• _Work to complete_: Format the entries below as a numbered list, covering every line from the one containing "Click the grid list icon before the arrows" down to the one containing "Looking at the screenshot, I should click(112, 269).", both included. Leave out any blank lines.

• _Dataset rows_:
----------
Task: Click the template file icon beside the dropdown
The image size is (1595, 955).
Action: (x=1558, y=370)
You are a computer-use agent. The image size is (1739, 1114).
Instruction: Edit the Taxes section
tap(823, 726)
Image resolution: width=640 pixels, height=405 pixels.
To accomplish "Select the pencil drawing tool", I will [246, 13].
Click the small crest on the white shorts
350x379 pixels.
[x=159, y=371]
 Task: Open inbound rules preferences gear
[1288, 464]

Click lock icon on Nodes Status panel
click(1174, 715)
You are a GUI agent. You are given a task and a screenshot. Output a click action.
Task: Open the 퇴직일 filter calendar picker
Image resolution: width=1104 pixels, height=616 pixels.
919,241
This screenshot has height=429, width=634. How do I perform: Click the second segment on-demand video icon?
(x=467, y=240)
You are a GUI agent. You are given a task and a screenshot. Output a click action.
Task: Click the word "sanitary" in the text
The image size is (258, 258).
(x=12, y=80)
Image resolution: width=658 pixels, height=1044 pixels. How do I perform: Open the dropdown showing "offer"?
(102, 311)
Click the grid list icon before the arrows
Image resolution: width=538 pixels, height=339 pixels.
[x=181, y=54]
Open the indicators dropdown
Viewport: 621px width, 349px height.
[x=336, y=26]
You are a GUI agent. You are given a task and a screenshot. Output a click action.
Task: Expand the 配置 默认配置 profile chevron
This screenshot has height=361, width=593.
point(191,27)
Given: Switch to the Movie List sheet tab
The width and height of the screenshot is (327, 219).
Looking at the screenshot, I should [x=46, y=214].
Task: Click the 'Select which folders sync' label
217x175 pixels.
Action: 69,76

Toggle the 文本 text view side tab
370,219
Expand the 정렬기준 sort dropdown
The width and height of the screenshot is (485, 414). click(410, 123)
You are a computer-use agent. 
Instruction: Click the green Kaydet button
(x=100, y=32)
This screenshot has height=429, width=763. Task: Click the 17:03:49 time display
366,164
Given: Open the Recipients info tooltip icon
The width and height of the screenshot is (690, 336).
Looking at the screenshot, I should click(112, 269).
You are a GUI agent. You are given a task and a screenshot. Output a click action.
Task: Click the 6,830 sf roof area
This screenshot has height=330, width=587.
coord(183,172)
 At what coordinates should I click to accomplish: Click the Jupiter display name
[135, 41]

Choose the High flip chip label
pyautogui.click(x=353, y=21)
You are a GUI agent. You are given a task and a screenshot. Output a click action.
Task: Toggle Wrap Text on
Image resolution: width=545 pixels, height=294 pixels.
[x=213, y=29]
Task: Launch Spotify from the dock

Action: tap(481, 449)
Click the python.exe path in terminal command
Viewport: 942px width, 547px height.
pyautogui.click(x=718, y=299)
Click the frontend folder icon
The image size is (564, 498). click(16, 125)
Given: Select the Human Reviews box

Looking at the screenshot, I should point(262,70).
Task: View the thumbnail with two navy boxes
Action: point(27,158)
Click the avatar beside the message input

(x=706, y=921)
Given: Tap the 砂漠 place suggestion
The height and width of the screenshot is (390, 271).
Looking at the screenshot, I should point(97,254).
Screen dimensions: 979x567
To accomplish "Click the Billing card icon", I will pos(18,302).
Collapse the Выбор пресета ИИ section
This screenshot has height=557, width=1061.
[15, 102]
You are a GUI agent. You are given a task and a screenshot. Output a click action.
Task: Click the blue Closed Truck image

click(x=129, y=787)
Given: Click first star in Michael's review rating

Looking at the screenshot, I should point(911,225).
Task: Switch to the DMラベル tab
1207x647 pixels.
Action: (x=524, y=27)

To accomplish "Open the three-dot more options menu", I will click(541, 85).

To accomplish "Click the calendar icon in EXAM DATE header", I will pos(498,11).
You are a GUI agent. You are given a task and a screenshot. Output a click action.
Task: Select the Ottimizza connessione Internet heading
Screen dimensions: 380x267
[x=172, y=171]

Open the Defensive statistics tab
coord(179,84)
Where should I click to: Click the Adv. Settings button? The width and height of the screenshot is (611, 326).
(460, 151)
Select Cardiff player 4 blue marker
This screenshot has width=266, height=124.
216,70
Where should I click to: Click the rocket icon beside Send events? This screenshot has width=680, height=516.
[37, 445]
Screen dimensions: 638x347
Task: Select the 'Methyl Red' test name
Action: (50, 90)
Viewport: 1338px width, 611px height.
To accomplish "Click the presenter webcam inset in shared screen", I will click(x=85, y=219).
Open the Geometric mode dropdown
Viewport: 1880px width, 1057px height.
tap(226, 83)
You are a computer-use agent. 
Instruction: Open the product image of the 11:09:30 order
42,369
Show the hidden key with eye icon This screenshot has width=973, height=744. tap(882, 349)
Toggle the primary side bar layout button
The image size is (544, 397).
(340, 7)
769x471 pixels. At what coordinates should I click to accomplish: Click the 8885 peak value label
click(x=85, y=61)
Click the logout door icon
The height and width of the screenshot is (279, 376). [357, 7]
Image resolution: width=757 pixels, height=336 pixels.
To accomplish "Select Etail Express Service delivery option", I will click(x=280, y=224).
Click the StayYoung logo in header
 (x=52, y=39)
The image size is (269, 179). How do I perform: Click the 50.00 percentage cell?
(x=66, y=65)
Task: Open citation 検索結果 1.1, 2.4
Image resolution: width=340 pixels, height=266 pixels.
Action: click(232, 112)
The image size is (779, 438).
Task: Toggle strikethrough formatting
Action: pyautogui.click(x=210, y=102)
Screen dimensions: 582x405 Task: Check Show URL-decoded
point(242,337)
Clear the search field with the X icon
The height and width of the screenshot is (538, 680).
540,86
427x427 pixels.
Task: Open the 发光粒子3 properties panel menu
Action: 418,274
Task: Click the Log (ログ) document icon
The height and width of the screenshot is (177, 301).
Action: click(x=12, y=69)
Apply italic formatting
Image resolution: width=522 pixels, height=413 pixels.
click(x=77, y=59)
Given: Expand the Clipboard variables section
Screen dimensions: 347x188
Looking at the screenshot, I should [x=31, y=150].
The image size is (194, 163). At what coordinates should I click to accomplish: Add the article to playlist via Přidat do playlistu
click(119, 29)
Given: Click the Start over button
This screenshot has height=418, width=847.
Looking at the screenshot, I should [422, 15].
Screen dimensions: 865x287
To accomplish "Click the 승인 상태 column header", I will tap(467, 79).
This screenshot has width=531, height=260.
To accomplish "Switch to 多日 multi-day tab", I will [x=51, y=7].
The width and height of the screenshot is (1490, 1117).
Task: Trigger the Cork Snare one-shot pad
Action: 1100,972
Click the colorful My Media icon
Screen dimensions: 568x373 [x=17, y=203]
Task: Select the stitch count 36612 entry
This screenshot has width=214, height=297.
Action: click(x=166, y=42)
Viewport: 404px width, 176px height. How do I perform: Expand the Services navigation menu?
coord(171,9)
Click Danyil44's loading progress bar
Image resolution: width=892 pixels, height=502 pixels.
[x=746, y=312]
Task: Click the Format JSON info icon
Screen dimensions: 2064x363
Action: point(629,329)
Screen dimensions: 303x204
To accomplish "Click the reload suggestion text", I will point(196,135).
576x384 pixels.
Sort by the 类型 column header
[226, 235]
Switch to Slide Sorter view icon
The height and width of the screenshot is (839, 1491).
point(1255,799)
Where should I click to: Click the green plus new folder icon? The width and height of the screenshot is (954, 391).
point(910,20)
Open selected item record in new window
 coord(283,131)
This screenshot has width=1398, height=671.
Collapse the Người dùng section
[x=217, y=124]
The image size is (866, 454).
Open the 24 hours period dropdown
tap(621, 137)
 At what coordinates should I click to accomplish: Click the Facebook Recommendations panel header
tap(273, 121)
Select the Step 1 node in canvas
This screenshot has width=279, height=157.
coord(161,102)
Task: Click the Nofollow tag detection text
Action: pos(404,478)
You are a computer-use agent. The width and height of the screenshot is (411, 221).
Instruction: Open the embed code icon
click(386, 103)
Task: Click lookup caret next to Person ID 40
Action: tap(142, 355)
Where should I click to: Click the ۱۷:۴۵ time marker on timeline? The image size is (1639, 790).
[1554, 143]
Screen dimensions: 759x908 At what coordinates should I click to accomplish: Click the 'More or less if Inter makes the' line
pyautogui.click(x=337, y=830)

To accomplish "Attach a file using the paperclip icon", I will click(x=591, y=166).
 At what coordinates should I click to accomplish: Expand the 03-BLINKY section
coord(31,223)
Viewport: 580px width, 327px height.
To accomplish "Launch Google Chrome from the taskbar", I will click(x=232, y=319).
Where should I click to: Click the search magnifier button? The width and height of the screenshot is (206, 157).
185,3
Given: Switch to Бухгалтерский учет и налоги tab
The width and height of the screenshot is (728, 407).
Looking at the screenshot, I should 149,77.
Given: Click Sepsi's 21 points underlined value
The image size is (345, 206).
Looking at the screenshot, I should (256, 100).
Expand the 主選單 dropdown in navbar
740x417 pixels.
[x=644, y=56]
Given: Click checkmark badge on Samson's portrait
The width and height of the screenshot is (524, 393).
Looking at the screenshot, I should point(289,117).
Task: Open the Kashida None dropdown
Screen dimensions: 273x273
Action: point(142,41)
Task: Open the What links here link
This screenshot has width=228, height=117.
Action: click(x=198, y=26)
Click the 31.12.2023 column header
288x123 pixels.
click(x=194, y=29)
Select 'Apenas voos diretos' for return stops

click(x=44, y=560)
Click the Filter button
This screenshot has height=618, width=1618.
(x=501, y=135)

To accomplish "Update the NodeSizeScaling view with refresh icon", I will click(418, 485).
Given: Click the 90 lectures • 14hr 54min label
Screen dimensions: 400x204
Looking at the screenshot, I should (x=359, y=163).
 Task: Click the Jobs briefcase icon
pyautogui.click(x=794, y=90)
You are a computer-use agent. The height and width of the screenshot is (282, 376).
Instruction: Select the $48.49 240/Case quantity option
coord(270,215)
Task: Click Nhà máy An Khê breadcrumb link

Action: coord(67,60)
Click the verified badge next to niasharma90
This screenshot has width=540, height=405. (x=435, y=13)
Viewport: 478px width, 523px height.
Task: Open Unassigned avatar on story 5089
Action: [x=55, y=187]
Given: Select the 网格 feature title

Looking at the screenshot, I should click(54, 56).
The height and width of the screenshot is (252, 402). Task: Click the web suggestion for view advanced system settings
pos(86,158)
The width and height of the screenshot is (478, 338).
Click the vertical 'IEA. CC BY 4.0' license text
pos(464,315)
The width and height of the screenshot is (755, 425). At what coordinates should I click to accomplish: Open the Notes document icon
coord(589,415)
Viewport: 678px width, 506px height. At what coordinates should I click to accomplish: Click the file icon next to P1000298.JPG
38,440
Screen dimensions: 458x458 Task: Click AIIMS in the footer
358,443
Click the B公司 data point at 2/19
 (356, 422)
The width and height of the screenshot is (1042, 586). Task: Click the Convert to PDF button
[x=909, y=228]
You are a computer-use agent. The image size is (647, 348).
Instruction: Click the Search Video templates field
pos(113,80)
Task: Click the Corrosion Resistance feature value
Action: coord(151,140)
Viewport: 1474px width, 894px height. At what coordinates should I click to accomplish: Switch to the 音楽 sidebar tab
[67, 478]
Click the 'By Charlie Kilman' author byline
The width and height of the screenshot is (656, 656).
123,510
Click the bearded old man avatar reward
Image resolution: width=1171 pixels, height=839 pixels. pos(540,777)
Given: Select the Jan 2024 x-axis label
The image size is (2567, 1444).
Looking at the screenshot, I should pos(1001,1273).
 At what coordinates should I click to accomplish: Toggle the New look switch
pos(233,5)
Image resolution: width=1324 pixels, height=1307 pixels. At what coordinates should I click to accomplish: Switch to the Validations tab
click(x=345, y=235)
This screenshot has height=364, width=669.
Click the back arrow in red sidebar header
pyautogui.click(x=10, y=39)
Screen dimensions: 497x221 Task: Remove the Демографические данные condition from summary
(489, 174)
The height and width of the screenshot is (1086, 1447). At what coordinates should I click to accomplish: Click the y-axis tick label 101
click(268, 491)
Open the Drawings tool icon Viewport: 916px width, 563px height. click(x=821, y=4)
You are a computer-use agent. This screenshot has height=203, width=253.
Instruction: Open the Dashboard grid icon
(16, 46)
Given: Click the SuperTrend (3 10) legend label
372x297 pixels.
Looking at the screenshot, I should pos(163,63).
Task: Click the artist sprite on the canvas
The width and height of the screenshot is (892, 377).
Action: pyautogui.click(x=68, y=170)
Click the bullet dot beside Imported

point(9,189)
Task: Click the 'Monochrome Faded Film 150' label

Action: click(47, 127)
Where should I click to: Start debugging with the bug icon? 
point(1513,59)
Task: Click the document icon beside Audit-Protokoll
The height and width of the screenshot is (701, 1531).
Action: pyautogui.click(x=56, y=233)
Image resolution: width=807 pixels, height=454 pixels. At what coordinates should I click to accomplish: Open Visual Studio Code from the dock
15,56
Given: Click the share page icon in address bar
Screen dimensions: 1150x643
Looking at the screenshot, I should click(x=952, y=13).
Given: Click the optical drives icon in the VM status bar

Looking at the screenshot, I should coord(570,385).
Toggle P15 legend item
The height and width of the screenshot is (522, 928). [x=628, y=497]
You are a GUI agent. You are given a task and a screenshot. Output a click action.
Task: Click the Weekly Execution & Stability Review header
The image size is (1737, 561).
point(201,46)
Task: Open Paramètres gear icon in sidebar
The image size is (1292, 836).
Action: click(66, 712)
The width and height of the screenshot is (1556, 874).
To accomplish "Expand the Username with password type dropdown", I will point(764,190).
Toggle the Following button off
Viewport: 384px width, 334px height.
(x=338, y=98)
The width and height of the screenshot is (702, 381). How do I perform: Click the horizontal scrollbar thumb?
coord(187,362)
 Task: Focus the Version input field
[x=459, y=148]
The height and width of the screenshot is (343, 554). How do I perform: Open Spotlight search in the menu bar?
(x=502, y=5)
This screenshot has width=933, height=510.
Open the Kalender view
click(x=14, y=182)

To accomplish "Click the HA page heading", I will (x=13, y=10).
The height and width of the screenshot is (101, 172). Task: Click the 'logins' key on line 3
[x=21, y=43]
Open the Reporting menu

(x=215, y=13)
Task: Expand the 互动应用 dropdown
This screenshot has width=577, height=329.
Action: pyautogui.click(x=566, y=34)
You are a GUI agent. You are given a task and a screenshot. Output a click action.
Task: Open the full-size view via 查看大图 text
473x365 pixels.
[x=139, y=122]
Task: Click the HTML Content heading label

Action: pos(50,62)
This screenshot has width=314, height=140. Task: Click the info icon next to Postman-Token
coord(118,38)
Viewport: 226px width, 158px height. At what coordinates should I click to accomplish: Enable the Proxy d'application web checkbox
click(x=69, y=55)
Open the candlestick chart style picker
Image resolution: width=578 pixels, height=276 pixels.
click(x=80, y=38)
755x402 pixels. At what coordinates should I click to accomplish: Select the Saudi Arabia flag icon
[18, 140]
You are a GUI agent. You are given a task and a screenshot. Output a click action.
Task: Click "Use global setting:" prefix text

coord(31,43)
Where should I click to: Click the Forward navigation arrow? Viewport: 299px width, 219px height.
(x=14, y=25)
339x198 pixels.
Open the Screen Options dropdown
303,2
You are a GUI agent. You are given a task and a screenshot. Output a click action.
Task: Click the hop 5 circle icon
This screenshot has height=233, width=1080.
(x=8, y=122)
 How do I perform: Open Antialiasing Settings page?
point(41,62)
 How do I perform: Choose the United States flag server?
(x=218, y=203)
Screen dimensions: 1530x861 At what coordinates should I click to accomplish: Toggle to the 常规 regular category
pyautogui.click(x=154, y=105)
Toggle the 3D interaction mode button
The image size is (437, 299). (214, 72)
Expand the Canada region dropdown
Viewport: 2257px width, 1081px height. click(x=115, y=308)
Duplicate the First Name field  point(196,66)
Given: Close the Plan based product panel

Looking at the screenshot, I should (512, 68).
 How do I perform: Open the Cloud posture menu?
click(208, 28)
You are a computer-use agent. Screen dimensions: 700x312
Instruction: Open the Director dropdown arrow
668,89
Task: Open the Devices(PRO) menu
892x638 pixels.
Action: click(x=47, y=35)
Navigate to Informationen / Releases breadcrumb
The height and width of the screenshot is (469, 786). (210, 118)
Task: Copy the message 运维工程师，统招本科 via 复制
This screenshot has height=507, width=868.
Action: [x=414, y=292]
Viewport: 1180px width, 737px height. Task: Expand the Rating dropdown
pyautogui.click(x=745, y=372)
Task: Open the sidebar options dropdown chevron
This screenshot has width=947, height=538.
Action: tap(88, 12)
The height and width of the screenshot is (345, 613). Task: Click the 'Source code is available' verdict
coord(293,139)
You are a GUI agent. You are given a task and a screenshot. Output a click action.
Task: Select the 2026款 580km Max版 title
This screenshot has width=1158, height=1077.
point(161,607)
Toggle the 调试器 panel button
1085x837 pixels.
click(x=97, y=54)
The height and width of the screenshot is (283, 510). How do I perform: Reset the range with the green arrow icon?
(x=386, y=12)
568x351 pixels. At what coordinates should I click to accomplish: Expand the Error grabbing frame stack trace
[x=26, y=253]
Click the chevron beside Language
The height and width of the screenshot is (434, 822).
----------
• _Exercise response_:
1. Click the grid list icon before the arrows
2. Image resolution: width=538 pixels, height=339 pixels.
3. [x=181, y=54]
4. Open the indicators dropdown
5. Viewport: 621px width, 349px height.
6. [x=336, y=26]
7. You are a GUI agent. You are given a task and a screenshot. Output a click action.
8. Task: Expand the 配置 默认配置 profile chevron
9. This screenshot has height=361, width=593.
10. point(191,27)
11. Given: Switch to the Movie List sheet tab
12. The width and height of the screenshot is (327, 219).
13. Looking at the screenshot, I should [x=46, y=214].
14. Task: Click the 'Select which folders sync' label
15. 217x175 pixels.
16. Action: 69,76
17. Toggle the 文本 text view side tab
18. 370,219
19. Expand the 정렬기준 sort dropdown
20. The width and height of the screenshot is (485, 414). click(410, 123)
21. You are a computer-use agent. 
22. Instruction: Click the green Kaydet button
23. (x=100, y=32)
24. This screenshot has height=429, width=763. Task: Click the 17:03:49 time display
25. 366,164
26. Given: Open the Recipients info tooltip icon
27. The width and height of the screenshot is (690, 336).
28. Looking at the screenshot, I should click(112, 269).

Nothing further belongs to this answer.